GIVEN EXERCISE —
Copy out, word for word, the lines starting at the one that contains "This screenshot has width=1512, height=803." and ending at the one that contains "cancel is located at coordinates (991, 701).", including both.

═══ SUPPLIED INFORMATION ═══

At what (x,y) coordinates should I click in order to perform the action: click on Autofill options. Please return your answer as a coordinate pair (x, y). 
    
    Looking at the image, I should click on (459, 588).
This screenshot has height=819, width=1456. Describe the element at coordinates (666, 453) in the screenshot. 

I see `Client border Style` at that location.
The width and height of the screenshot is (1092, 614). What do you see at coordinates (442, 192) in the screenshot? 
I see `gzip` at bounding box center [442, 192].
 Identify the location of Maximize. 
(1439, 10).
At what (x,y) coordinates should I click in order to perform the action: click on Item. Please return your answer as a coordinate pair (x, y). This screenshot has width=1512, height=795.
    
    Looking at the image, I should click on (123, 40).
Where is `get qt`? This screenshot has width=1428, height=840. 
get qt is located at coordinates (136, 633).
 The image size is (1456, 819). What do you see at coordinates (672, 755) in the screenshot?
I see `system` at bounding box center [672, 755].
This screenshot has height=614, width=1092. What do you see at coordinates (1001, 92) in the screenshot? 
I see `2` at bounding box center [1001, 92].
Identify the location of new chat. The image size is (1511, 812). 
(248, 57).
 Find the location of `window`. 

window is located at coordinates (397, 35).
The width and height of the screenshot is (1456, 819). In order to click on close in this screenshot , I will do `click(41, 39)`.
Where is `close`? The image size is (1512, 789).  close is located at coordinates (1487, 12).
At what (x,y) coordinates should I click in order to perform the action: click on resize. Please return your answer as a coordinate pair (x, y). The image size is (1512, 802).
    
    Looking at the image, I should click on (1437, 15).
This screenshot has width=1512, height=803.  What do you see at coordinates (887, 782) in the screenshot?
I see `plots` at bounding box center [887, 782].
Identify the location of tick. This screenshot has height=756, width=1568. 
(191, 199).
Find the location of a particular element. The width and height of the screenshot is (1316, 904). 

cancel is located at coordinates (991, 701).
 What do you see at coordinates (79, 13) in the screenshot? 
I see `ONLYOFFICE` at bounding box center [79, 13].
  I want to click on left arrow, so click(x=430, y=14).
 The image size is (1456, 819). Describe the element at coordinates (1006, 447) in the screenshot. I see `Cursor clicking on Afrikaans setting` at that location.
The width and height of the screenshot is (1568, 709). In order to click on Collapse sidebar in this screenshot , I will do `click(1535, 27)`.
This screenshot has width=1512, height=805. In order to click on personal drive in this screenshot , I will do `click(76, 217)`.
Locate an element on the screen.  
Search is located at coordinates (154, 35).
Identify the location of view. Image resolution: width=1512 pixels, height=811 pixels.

═══

ANSWER TO THIS TASK —
This screenshot has width=1512, height=803.  What do you see at coordinates (887, 782) in the screenshot?
I see `plots` at bounding box center [887, 782].
Identify the location of tick. This screenshot has height=756, width=1568. 
(191, 199).
Find the location of a particular element. The width and height of the screenshot is (1316, 904). 

cancel is located at coordinates (991, 701).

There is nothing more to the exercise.